Raul Bobadilla und der ruinierte Ruf

Es ist ein langes Sündenregister, das über Raul Bobadilla geführt wird. Nach der Autofahrt mit massiv überhöhter Geschwindigkeit ist der 26-jährige Argentinier vorerst ausgebremst und intern vom Dienst beim FC Basel suspendiert. Der Club will nun letztlich auch Schaden am eigenen Image abwenden.

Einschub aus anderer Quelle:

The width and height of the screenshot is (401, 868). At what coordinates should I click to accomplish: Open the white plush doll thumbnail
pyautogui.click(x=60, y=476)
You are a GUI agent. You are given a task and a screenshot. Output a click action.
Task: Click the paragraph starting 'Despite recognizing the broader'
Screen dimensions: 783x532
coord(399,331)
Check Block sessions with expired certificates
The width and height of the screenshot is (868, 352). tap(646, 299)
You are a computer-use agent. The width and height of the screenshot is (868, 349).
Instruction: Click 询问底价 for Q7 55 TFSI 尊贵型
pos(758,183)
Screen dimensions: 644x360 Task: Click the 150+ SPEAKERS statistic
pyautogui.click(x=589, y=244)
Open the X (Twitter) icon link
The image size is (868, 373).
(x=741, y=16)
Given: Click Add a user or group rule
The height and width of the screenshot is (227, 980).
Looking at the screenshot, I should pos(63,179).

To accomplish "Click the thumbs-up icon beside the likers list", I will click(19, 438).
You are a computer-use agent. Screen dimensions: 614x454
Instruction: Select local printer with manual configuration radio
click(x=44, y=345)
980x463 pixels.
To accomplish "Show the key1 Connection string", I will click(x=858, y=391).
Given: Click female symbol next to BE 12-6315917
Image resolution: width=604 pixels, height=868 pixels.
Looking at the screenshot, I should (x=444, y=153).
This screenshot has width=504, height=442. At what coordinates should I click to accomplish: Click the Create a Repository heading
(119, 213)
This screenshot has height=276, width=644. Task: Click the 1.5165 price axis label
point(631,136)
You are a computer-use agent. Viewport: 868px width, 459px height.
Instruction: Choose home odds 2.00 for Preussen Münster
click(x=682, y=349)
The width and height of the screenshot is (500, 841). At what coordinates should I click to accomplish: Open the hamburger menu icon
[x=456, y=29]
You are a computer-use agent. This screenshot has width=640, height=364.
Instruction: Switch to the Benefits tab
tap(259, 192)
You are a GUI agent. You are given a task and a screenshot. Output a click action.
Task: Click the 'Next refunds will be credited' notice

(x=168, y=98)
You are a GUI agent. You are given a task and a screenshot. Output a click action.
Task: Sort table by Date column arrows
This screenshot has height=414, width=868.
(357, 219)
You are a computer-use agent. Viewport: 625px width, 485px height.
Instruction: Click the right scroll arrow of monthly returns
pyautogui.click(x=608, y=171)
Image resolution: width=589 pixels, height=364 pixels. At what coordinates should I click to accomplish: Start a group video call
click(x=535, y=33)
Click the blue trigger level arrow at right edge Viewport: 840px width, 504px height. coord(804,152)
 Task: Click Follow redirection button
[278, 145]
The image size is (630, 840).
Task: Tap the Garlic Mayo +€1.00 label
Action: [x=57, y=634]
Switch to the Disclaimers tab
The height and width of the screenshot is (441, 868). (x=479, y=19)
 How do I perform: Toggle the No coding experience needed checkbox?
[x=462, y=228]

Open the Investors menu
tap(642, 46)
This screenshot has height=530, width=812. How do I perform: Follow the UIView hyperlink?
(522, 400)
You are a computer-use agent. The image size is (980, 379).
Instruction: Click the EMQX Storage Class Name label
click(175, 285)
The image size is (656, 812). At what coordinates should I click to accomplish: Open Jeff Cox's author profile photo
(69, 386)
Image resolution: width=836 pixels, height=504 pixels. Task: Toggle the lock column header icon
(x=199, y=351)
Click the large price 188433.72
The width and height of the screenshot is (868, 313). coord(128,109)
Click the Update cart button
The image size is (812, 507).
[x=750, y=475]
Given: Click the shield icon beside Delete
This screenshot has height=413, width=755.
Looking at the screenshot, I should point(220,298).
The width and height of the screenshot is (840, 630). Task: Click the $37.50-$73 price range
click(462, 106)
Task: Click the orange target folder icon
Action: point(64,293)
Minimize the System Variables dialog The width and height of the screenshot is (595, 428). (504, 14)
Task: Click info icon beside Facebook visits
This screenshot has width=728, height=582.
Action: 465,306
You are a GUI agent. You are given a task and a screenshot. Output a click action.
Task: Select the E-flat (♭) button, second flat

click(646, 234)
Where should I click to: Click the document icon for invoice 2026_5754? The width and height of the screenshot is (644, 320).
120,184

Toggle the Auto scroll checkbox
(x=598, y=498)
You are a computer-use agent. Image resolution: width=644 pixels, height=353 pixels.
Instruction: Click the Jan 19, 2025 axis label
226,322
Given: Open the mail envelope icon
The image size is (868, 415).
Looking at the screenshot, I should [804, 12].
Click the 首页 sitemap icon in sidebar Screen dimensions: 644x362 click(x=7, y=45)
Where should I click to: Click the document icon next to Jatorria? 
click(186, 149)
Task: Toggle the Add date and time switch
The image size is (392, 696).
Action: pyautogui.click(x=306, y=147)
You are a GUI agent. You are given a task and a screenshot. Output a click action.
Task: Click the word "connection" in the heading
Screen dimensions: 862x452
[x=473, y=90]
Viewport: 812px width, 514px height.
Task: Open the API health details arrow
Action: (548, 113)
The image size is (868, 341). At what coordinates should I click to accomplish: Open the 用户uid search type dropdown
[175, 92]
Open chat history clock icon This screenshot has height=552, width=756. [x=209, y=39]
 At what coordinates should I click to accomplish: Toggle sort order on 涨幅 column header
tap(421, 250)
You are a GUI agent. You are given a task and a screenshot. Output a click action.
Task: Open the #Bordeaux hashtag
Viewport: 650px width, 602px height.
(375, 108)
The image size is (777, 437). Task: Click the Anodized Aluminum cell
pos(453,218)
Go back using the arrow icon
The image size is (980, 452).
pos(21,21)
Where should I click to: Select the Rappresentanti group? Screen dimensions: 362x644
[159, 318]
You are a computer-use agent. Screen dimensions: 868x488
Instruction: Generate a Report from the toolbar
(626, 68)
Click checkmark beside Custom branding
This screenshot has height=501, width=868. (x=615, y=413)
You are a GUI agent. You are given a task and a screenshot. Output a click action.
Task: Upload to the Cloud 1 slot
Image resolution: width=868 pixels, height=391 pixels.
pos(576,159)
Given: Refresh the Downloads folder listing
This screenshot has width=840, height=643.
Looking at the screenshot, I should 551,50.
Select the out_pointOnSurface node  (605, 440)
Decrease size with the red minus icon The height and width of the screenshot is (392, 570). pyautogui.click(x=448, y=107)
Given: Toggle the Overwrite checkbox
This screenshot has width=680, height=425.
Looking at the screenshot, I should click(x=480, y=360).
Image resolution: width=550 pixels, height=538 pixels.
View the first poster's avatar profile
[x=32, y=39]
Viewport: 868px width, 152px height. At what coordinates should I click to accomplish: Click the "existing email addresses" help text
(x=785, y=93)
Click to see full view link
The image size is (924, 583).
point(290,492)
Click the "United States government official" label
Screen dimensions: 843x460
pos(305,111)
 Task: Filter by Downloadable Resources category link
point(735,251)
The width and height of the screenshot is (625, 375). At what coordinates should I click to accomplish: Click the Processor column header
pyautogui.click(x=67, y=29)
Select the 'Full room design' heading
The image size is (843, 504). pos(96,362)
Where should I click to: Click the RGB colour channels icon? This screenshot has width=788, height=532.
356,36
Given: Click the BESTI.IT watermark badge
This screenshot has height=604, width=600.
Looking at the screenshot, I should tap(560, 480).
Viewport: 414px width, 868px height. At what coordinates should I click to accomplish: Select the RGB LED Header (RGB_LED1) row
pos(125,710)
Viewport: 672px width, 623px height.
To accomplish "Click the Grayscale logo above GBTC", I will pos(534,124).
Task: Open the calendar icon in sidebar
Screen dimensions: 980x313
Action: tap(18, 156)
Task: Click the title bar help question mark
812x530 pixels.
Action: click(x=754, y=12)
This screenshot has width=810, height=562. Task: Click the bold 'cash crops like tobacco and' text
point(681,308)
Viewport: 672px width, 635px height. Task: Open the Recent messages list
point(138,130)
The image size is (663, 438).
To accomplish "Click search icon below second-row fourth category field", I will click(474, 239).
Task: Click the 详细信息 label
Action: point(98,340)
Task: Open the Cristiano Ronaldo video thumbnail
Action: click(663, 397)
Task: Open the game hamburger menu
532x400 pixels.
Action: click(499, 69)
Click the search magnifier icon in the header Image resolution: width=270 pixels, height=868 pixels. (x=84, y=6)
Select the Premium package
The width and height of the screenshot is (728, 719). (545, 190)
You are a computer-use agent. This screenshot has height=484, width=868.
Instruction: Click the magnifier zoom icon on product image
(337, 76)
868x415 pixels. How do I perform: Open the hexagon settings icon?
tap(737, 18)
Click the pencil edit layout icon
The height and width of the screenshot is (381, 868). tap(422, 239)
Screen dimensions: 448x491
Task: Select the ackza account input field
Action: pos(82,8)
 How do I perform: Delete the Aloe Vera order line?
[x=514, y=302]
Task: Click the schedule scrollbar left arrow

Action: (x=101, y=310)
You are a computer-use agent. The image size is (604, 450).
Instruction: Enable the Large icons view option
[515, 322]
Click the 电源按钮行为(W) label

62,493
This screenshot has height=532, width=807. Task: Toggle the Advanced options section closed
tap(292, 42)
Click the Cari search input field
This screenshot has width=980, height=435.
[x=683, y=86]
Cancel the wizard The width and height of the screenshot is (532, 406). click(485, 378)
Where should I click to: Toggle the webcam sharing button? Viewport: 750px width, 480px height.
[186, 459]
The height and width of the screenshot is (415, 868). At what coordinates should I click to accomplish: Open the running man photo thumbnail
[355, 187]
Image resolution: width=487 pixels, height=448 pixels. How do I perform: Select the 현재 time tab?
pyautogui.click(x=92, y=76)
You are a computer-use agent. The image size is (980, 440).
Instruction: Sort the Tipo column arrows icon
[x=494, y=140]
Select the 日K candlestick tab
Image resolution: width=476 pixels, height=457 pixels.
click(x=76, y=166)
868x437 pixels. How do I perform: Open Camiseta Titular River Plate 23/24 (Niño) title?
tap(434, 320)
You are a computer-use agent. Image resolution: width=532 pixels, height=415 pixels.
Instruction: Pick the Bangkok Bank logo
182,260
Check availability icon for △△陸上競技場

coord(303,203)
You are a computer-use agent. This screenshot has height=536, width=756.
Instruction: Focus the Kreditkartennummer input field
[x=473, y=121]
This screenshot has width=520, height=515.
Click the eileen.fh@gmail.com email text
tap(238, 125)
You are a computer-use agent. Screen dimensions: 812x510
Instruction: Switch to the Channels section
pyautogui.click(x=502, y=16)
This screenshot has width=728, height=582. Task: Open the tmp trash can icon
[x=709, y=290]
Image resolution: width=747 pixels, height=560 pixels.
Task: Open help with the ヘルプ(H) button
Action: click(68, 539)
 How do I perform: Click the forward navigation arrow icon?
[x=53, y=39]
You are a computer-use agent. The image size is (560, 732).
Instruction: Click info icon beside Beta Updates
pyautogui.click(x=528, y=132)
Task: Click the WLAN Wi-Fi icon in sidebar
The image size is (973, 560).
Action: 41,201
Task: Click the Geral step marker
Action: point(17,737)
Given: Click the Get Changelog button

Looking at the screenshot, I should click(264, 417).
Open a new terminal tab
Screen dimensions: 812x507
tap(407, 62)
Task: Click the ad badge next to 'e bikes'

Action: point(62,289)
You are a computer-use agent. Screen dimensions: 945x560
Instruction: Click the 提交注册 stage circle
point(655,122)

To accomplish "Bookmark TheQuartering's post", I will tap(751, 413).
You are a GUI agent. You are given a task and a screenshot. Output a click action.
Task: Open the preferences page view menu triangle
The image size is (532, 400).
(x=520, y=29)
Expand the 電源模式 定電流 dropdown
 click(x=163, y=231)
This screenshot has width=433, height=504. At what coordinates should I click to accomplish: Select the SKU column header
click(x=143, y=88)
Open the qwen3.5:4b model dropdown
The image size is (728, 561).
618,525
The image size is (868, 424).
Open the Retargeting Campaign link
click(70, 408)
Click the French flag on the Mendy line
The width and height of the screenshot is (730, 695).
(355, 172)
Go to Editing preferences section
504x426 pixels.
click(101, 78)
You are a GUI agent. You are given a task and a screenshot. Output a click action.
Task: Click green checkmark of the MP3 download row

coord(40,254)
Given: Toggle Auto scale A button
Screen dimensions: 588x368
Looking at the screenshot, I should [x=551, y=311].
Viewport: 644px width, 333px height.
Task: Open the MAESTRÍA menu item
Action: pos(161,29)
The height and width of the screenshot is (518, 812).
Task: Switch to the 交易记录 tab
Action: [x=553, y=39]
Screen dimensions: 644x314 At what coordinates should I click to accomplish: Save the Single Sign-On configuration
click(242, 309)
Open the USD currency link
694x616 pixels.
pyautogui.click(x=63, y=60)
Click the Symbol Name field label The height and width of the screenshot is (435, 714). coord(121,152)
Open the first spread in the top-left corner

ARCHIVE --- ZUR MELDUNG DASS DER FC BASEL STUERMER RAUL BOBADILLA MIT 111 KM/H INNERHALB EINER 50ER ZONE IN EINE RADARKONTROLLE GERATEN IST, STELLEN WIR IHNEN AM FREITAG, 26. JULI 2013 FOLGENDES ARCHIVBILD ZUR VERFUEGUNG --- FCB's Raul Bobadilla reacts af (Bild: Keystone/STEFFEN SCHMIDT)

Es ist ein langes Sündenregister, das über Raul Bobadilla geführt wird. Nach der Autofahrt mit massiv überhöhter Geschwindigkeit ist der 26-jährige Argentinier vorerst ausgebremst und intern vom Dienst beim FC Basel suspendiert. Der Club will nun letztlich auch Schaden am eigenen Image abwenden.

Derjenige, den die Raserfahrt von Raul Bobadilla mit am tiefsten getroffen hat, scheint Murat Yakin zu sein. «Ich bin persönlich sehr enttäuscht», sagte der FCB-Trainer am Freitagmittag und verzog dazu keine Miene. Doch die erste Konsequenz aus dieser Enttäuschung lässt keine Interpretation zu: Bobadilla wurde vom Trainer vom Mannschaftstraining am Freitag ausgeschlossen und wird auch am Samstag beim Spiel gegen Lausanne (19.45 Uhr, St.-Jakob-Park) nicht zum Kader gehören.

Diese Entscheidung traf Yakin in Absprache mit der Clubleitung. «Die Aufstellung macht der Trainer so, wie er es für richtig hält», sagte FCB-Präsident Bernhard Heusler, der gemeinsam mit Sportdirektor Georg Heitz an der freitäglichen Medienrunde mit dem Trainer teilnahm. Das war ungewöhnlich genug.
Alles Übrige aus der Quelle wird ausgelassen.